→ **CONSIGNE DONNÉE 1**
Recopiez à l'identique les lignes des entrées, de la ligne contenant « The width and height of the screenshot is (384, 288). » jusqu'à la ligne contenant « pyautogui.click(x=16, y=258) », celle-ci comprise.
╭─ EXTRAIT FOURNI
11 avril 2011 — D’abord, il y a la fameuse péroraison que fit Donald Rumsfeld lors de sa conférence de presse du 12 février 2002, la fameuse conférence baptisée des “known knowns”, et qui fait même l’objet d’un article de Wikipedia (USA)… “il y a les choses dont savons que nous les connaissons ; il y a les choses dont nous savons que nous ne les connaissons pas (puisque nous savons qu’elles existent mais que nous ne les connaissons pas) ; et puis il y a les choses que nous ne connaissons pas, et dont nous ne savons pas par conséquent que nous ne nous les connaissons pas (puisque nous ne savons pas qu’elles existent, et que, évidemment, nous ne les connaissons pas). (Il faut toujours s’intéresser à Rumsfeld, personnage brutal mais énigmatique, à plusieurs facettes, –, et nous-mêmes sommes allés jusqu’à envisager une “métaphysique de Rumsfeld”.)

Voici donc la charade de Rumsfeld…

«[T]here are known knowns; there are things we know we know.

»We also know there are known unknowns; that is to say we know there are some things we do not know.

»But there are also unknown unknowns – the ones we don't know we don't know.»
╰─
╭─ DONNÉES FOURNIES
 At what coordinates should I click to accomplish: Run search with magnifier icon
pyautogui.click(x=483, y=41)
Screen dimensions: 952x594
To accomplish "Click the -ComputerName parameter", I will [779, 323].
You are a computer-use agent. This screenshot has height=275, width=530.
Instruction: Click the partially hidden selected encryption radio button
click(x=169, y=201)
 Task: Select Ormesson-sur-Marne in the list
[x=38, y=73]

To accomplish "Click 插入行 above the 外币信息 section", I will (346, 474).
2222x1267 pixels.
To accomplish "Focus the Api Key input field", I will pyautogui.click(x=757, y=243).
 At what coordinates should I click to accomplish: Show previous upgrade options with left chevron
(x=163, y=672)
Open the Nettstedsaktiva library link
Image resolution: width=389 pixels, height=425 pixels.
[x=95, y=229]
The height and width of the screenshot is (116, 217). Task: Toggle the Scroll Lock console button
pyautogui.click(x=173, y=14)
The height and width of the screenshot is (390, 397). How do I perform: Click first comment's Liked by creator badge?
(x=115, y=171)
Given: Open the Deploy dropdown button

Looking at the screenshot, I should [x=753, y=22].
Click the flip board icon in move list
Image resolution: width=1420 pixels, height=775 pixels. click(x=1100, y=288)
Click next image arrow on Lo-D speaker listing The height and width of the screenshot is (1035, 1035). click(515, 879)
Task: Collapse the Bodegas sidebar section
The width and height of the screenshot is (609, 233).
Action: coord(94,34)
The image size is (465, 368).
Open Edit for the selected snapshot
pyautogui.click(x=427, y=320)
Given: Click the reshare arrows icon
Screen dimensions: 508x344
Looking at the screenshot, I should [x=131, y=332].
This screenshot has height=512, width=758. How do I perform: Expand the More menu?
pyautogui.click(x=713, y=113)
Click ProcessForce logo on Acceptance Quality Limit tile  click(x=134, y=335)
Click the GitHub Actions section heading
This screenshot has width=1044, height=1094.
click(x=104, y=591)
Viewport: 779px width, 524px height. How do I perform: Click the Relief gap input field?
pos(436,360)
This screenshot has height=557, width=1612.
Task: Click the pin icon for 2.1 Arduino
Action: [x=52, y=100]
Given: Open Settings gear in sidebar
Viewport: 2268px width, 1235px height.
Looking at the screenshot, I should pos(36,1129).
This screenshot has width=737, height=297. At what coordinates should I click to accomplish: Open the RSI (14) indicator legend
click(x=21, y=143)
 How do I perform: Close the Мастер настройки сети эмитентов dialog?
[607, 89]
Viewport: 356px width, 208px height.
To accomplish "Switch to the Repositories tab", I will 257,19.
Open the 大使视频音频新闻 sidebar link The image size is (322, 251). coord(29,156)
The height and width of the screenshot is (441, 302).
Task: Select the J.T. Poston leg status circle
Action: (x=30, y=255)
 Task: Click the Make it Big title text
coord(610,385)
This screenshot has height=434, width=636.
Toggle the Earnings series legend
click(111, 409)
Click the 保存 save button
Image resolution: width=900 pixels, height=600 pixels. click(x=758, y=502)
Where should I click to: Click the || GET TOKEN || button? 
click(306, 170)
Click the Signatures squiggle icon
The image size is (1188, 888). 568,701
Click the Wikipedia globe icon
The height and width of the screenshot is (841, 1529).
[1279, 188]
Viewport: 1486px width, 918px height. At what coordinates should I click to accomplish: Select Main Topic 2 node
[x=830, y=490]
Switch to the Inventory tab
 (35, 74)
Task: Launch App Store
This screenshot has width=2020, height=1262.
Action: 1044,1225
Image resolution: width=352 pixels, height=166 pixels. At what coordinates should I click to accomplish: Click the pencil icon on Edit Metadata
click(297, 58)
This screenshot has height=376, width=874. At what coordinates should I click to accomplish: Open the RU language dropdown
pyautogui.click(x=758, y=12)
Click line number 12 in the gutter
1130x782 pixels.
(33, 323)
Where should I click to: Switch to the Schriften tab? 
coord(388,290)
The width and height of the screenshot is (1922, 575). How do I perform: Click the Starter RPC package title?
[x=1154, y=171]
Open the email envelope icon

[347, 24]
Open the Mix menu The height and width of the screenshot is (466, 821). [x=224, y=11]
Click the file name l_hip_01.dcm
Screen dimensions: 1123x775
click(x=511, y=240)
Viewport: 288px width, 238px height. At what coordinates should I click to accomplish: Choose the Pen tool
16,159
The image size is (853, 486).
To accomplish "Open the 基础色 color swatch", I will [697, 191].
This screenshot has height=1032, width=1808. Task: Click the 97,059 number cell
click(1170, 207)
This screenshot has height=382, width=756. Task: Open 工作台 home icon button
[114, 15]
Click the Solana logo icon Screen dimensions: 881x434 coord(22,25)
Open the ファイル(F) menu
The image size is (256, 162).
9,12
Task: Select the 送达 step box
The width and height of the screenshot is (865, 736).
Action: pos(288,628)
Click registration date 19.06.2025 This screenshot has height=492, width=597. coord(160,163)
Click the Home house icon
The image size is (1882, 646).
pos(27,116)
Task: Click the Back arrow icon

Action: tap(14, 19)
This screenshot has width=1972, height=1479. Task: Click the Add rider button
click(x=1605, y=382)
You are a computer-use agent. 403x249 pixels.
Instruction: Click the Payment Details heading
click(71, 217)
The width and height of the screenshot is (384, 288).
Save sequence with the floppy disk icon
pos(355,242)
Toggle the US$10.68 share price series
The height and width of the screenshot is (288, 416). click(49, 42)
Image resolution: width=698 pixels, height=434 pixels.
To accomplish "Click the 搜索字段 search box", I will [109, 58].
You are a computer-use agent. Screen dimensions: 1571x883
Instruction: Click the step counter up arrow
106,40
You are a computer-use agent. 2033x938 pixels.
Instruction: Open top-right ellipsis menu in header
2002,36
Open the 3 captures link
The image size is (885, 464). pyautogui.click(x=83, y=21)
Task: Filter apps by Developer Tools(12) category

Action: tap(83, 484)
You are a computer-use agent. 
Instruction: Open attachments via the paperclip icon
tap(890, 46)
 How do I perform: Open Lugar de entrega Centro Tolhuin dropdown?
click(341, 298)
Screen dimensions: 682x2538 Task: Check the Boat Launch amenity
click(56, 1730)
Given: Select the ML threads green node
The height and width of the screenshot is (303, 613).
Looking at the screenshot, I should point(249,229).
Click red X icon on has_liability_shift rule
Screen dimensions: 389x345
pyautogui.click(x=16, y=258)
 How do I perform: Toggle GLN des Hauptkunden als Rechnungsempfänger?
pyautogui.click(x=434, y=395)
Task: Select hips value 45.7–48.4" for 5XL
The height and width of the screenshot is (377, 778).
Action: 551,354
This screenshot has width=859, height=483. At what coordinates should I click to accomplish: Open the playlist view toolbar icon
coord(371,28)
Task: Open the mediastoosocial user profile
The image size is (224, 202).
╰─
→ **CONSIGNE DONNÉE 2**
Dans l'extrait sur Rumsfeld, relevez toutes les catégories de choses que distingue sa citation en anglais, sous la forme qu'elle leur donne.

→ **RÉPONSE ATTENDUE 1**
The width and height of the screenshot is (384, 288).
Save sequence with the floppy disk icon
pos(355,242)
Toggle the US$10.68 share price series
The height and width of the screenshot is (288, 416). click(49, 42)
Image resolution: width=698 pixels, height=434 pixels.
To accomplish "Click the 搜索字段 search box", I will [109, 58].
You are a computer-use agent. Screen dimensions: 1571x883
Instruction: Click the step counter up arrow
106,40
You are a computer-use agent. 2033x938 pixels.
Instruction: Open top-right ellipsis menu in header
2002,36
Open the 3 captures link
The image size is (885, 464). pyautogui.click(x=83, y=21)
Task: Filter apps by Developer Tools(12) category

Action: tap(83, 484)
You are a computer-use agent. 
Instruction: Open attachments via the paperclip icon
tap(890, 46)
 How do I perform: Open Lugar de entrega Centro Tolhuin dropdown?
click(341, 298)
Screen dimensions: 682x2538 Task: Check the Boat Launch amenity
click(56, 1730)
Given: Select the ML threads green node
The height and width of the screenshot is (303, 613).
Looking at the screenshot, I should point(249,229).
Click red X icon on has_liability_shift rule
Screen dimensions: 389x345
pyautogui.click(x=16, y=258)

→ **RÉPONSE ATTENDUE 2**
- known knowns
- known unknowns
- unknown unknowns